The Orthodox Church is Holy and perfect, but she is administered by imperfect men. As a Divine/Human institution, there will always be issues. There will be unfaithful or simply mistaken priests. There will be unfaithful or simply mistaken bishops. There may even arise bishops whose names end up attached to heresies like Nestorius and Arius. There might be whole synods full of bad or just deluded bishops who make decisions that do great violence to the Faith. In fact, there have been and might be again whole synods controlled by Communist collaborators. For the Faithful under their direct authority, such is a hard and difficult time.

But the genius of the Orthodox Church is that her very decentralization of authority makes it difficult for bad ideas to spread widely. To truly change the Orthodox Faith, one would have to gain the willing cooperation of bishops, priests, and the Faithful from Georgia to Russia to Serbia to the United States and all points in between. The logistics of that are quite daunting. Either a change must be so minor and local that it can escape attention, or it must be so obvious that it can get tens of millions of people across the globe on board.

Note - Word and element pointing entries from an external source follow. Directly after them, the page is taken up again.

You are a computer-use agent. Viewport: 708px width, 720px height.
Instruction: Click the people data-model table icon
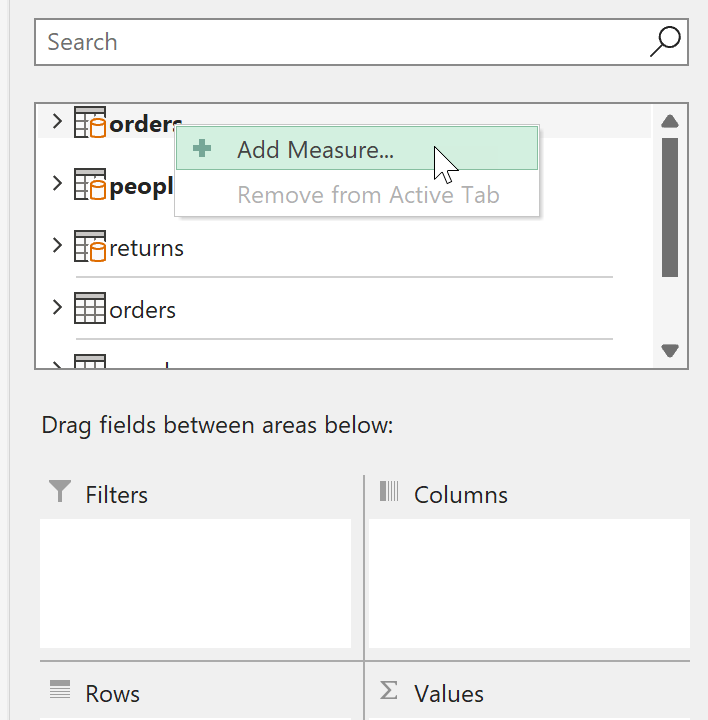(x=90, y=185)
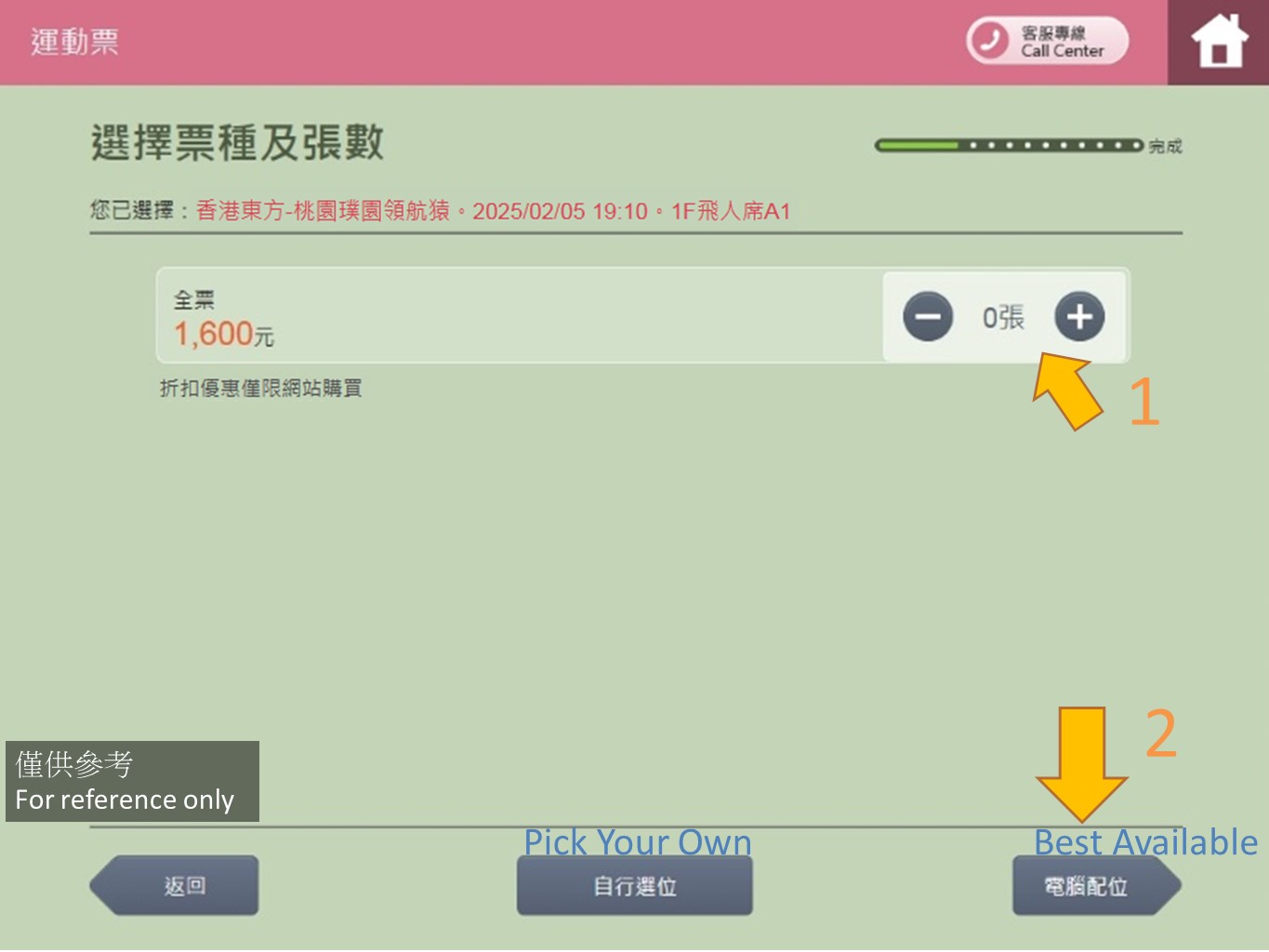Go to the home screen via house icon

1218,42
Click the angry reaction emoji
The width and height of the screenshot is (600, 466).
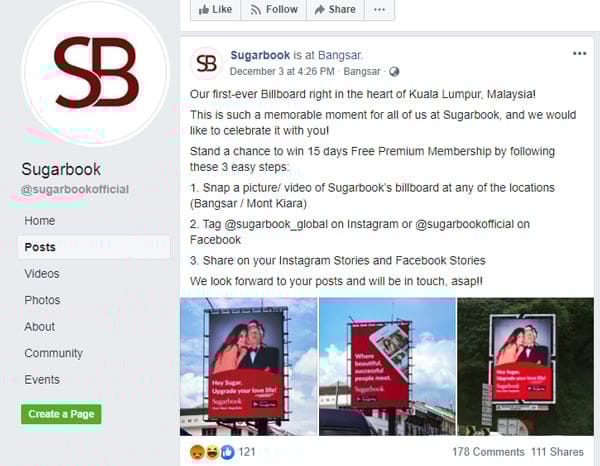point(197,452)
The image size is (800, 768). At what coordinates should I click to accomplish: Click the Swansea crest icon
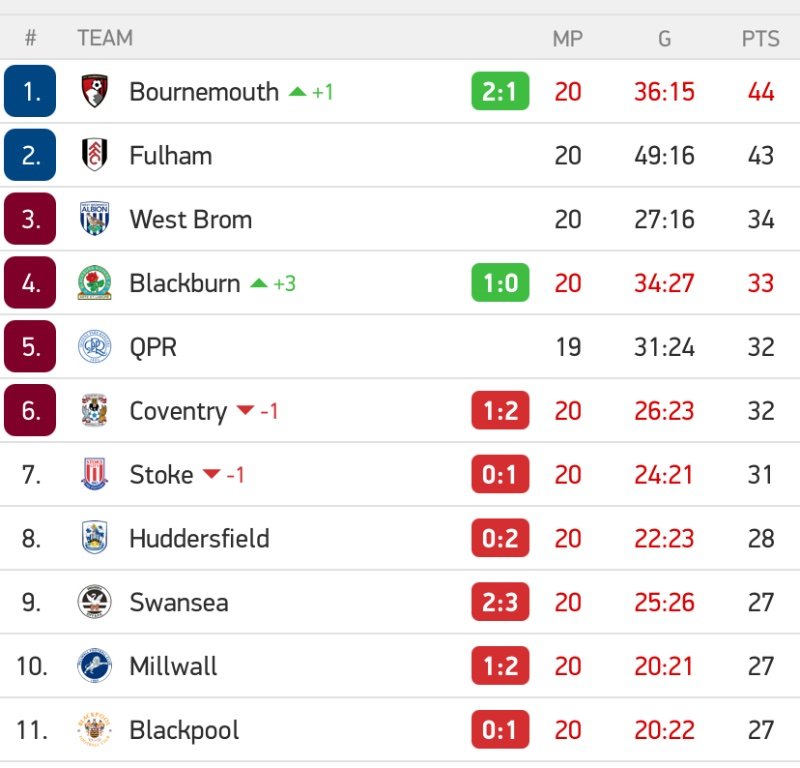[94, 602]
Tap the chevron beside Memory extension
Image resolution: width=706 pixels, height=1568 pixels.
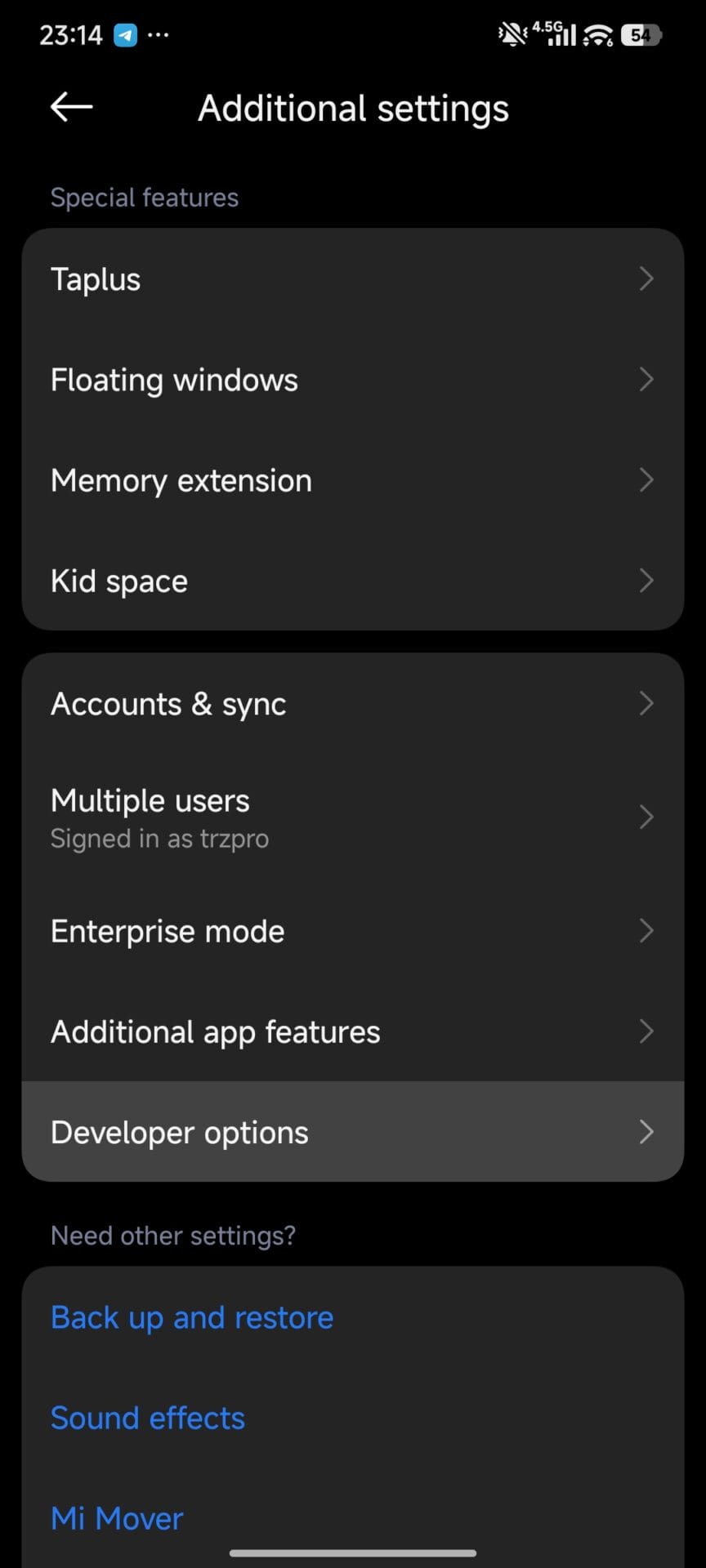click(x=646, y=480)
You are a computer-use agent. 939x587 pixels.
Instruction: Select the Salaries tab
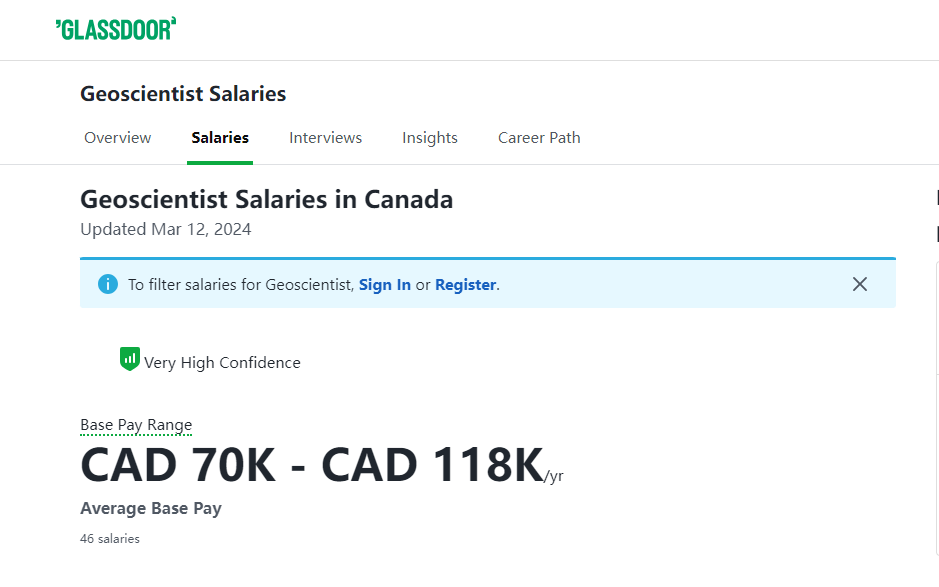pos(220,138)
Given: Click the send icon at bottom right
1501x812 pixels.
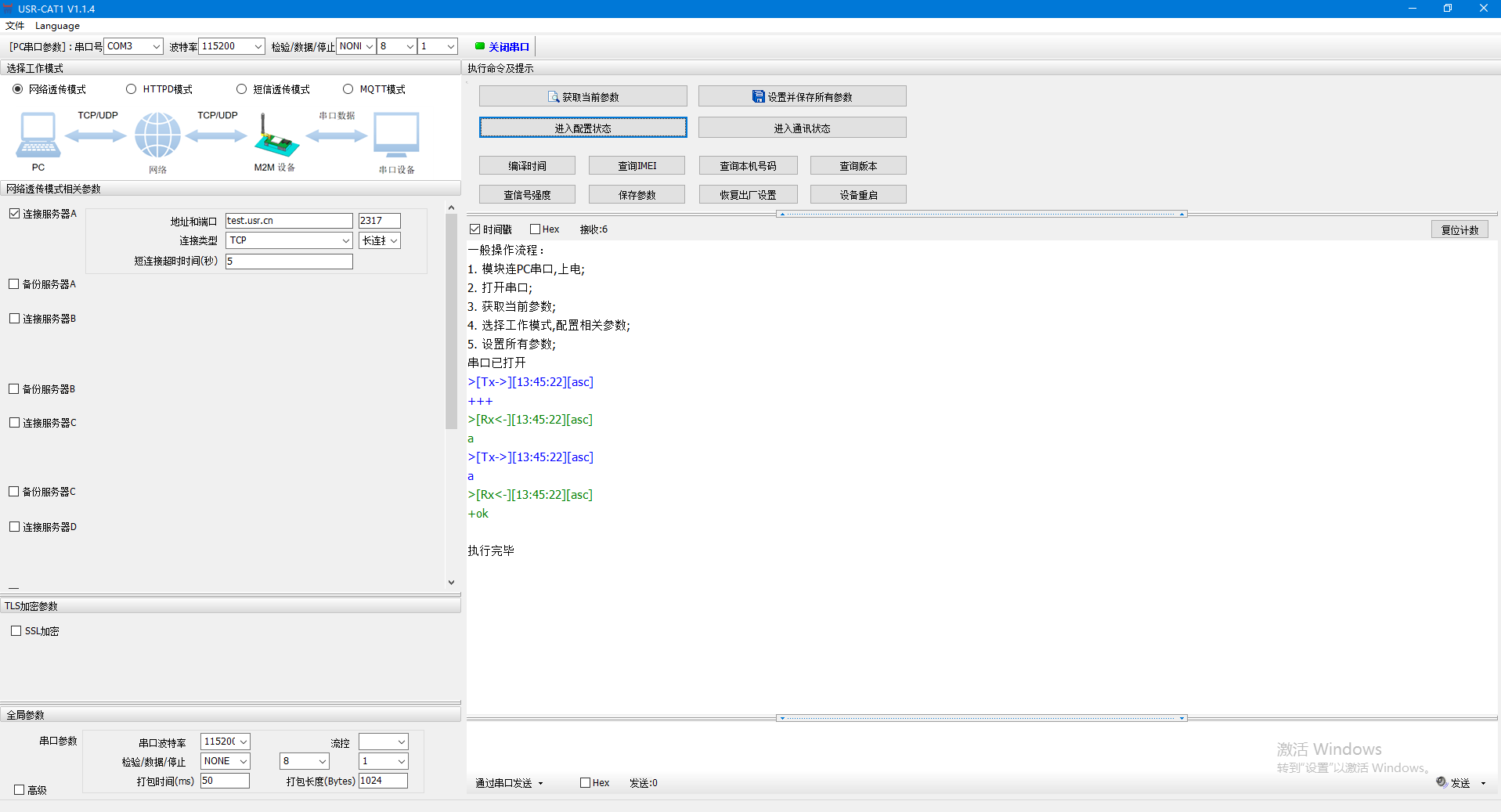Looking at the screenshot, I should (1441, 781).
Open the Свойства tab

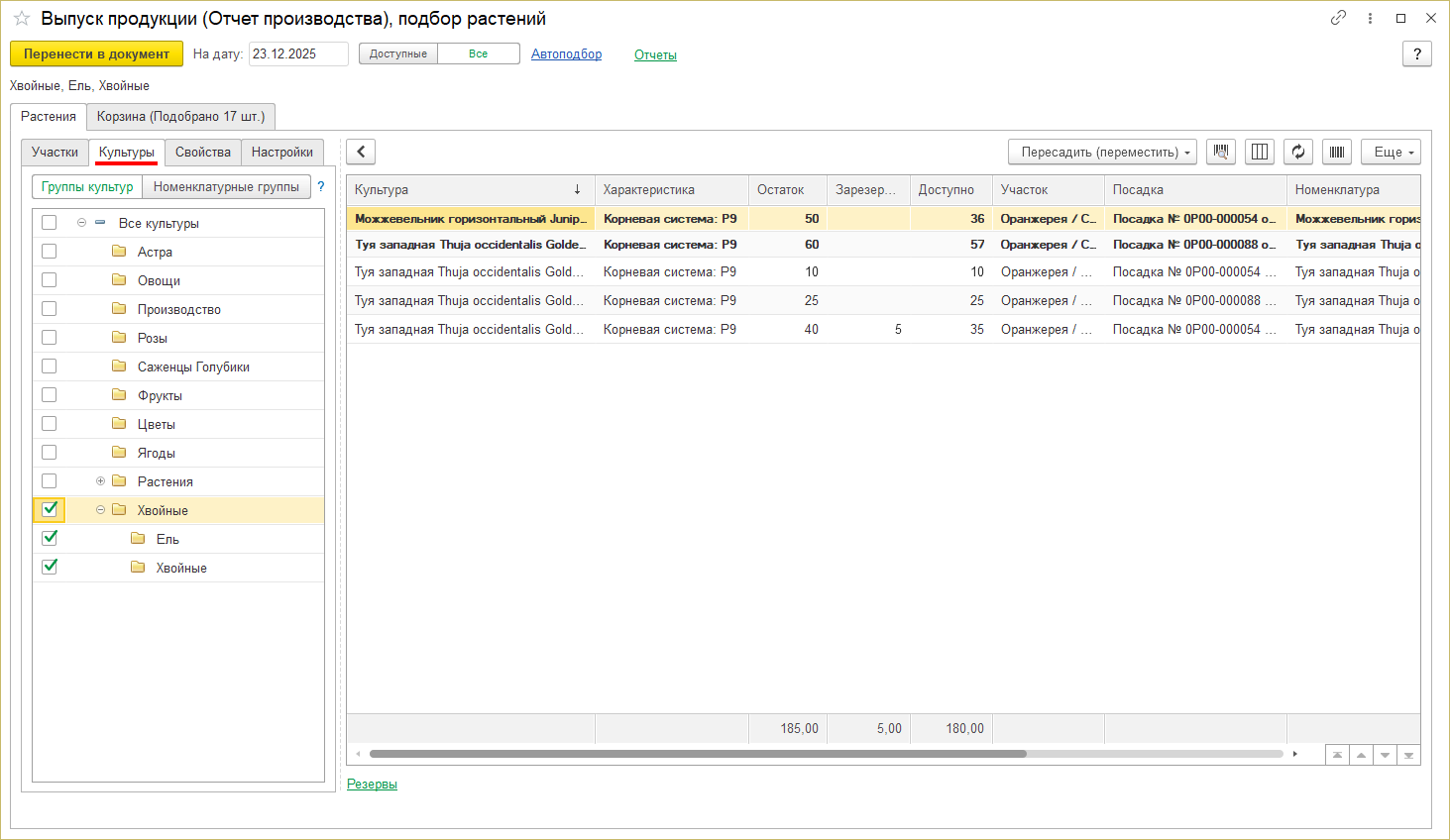[x=202, y=153]
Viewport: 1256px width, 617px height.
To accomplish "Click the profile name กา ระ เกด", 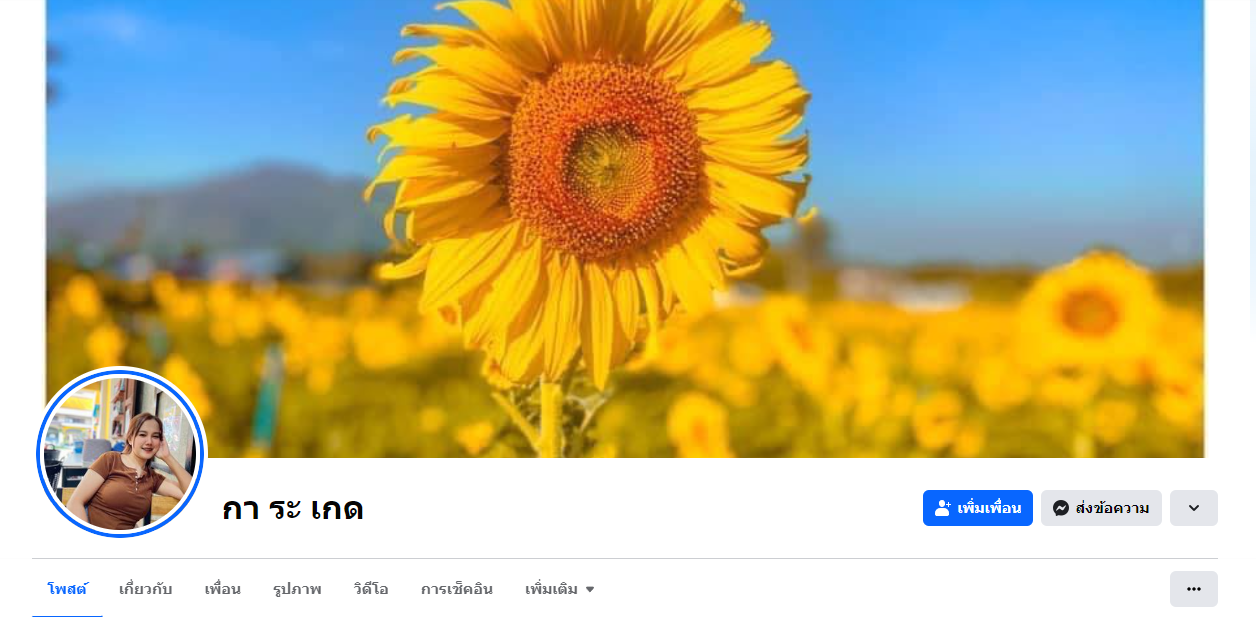I will coord(293,509).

Which is why all those advocating for substantial changes in the Orthodox Faith are also the same ones who endorse increased centralization. It is a quixotic effort to be sure, as the local churches are highly unlikely to give up their autonomy. Nor, frankly, should they. For those of us intent on preserving the traditional Orthodox Faith in as many places as possible, the current arrangement works just fine.

I still have a great deal of respect for many aspects of the Roman Church’s legacy in the West. I feel that her decline has been the root cause of so much moral and ethical rot in our American society. I have a great deal of sympathy for the Traditional Catholics who seem to be trying to simultaneously oppose and support their own church. But, while I wish them well, I have no interest in joining them today anymore than I did 20 years ago.

Beautiful art, beautiful worship, traditional ethics and morals, a sound Patristic understanding of the Faith – these things are not optional and the Roman Church seems to prove daily that once they are lost, recovering them is nigh unto impossible.